The Mockingbirds by Daisy Whitney
My rating: 4 of 5 stars
This is not an easy book to read. In the ideal world, date rape is prosecuted by the legal system. But in the ideal world, there are not so many shades of gray.
The story begins with the protagonist waking up in an unfamiliar room without clothes next to a boy she barely recognizes. She quickly dresses and leaves, realizing she lost her virginity and doesn't remember it. Throughout the book, memories return to her. She was drinking and blacked out. Was she a participant to the encounter? If she participated at all, does that make her culpable? Does the fact that she was drunk play a part to her culpability? These questions are explored and answered throughout the story and a trusted adult figure plainly explains to her that if she did not grant permission, it is rape.

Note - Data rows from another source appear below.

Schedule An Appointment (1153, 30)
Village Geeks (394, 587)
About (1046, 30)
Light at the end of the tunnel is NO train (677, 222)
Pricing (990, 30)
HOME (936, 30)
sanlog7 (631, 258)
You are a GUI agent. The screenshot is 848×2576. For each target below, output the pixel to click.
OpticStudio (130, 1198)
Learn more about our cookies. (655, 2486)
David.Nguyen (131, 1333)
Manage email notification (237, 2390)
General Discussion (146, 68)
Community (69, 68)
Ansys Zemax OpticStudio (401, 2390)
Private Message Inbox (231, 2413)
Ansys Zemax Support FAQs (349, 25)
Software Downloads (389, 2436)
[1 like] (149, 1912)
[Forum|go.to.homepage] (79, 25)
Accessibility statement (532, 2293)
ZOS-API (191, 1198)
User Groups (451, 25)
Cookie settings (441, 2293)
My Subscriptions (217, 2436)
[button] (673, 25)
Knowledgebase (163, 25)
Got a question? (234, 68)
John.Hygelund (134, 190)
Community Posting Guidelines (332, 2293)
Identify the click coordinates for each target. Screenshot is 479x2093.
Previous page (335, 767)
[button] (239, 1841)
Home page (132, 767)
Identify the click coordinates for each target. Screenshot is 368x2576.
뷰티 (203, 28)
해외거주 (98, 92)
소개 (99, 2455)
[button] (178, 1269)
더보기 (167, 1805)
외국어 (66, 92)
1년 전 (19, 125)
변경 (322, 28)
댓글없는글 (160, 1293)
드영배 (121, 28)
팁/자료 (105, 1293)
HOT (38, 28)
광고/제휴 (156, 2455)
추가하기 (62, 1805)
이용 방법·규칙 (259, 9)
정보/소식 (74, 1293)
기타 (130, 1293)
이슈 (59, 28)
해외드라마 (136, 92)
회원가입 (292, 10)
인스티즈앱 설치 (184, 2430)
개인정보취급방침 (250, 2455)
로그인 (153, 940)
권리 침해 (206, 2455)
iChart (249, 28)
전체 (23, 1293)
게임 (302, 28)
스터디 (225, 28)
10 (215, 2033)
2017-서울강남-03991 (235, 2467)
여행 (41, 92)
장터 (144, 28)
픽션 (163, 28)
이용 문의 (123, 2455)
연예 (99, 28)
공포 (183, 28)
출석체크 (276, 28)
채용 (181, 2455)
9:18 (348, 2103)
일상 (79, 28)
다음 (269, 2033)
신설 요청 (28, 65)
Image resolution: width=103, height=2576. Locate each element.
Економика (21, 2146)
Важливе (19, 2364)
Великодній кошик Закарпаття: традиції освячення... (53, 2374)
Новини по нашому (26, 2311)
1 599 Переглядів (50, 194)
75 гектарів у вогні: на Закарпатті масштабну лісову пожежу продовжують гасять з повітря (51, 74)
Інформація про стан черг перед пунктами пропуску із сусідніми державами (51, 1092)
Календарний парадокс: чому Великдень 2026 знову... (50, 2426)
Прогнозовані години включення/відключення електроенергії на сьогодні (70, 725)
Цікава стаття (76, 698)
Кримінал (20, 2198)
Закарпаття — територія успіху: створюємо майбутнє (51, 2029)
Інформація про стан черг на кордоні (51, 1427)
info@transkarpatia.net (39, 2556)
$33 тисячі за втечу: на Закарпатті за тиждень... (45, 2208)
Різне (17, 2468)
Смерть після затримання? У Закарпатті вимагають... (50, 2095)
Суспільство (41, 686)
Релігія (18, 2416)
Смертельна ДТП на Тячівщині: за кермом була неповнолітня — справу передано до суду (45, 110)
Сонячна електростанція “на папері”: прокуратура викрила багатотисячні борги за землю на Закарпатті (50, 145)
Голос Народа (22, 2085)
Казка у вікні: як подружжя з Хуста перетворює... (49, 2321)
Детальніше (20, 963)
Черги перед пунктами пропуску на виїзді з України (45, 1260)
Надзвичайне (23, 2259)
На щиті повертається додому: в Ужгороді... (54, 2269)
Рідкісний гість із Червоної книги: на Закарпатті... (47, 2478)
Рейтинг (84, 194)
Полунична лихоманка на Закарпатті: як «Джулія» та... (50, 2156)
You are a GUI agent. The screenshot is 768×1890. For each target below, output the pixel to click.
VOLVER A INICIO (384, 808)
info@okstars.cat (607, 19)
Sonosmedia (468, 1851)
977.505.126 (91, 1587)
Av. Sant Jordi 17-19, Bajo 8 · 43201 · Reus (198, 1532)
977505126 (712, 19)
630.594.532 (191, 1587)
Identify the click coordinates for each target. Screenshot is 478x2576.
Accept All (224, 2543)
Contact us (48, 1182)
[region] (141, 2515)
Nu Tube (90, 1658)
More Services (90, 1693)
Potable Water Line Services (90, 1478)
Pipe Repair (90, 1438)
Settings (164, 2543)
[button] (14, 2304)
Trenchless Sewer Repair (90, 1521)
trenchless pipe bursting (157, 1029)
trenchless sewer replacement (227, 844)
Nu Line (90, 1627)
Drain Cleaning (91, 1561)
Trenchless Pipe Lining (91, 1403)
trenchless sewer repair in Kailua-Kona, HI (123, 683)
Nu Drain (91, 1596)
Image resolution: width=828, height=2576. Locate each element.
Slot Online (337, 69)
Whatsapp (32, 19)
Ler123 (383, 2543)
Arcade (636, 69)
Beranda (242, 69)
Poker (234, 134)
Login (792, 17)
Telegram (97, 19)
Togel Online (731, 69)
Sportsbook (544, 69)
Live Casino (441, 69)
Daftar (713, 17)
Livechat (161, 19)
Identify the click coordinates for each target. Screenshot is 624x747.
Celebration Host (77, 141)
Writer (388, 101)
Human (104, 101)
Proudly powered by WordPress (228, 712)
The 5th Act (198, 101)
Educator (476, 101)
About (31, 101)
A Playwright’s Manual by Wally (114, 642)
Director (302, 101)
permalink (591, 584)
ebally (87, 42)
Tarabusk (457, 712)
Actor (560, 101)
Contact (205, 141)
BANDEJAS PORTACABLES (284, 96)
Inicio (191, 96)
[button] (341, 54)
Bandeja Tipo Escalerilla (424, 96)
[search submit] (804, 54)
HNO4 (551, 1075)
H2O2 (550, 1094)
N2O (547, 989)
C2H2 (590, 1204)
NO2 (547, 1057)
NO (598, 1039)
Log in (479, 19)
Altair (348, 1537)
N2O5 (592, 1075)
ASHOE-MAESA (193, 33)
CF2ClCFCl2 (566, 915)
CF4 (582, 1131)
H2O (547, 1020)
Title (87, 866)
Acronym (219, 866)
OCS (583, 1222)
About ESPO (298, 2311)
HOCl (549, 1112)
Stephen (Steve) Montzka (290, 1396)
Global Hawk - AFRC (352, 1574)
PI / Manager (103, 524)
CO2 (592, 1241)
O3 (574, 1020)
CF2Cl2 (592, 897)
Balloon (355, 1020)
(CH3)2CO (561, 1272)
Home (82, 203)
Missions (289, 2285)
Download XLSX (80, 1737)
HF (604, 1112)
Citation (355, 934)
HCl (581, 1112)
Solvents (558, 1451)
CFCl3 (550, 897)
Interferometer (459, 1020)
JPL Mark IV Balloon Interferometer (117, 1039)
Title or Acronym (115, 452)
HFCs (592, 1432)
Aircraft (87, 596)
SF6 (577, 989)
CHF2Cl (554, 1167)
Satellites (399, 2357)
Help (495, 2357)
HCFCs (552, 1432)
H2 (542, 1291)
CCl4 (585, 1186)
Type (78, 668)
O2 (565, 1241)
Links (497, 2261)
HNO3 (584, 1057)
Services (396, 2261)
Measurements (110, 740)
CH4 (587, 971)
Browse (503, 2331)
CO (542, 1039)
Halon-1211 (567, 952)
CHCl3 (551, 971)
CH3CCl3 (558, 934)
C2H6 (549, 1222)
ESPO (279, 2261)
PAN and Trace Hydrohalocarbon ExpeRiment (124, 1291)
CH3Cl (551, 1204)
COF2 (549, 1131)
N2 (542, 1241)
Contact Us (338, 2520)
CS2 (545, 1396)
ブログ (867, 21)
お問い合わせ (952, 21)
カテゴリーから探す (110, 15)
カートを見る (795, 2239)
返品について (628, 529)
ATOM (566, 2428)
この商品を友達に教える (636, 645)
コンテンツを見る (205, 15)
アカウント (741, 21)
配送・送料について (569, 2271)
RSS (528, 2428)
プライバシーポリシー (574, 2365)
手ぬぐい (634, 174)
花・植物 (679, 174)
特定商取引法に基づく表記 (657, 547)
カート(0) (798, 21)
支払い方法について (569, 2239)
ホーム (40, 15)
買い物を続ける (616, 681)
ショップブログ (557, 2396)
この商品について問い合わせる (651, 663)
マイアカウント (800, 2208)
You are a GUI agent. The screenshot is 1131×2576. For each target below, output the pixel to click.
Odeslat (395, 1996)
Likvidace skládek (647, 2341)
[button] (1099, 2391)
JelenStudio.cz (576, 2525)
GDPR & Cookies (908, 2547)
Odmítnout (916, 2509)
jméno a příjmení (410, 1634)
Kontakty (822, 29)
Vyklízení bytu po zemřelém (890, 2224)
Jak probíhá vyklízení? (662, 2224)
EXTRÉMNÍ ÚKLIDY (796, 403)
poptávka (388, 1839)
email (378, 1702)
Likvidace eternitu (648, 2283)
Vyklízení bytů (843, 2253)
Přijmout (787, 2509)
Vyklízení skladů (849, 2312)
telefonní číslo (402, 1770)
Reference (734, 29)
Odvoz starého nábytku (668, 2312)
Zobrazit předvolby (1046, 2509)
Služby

I liked that the rape is not cut and dried. Date rape is far too common yet far too overlooked. I had at least two roommates during college who were date raped. My best friend escaped a date rape when the guy's roommates walked in, seeing her shirt unbuttoned and her arms pinned. With the years and experience since she told me, I now understand why she wanted to throw up every time we saw him on campus. I also understand why I wanted to throw up when I was paired with my roommates rapist for a first aid final. No matter how compromising the circumstances (getting drunk or making out), sex without permission is rape.
The story does not preach. In fact, one of the characters does not agree with the student-created Mockingbirds (Student Justice System). However, I love that students at a college created this system to deal with offenses against other students.
The story is well written. The characters well developed. The subject is difficult yet well addressed.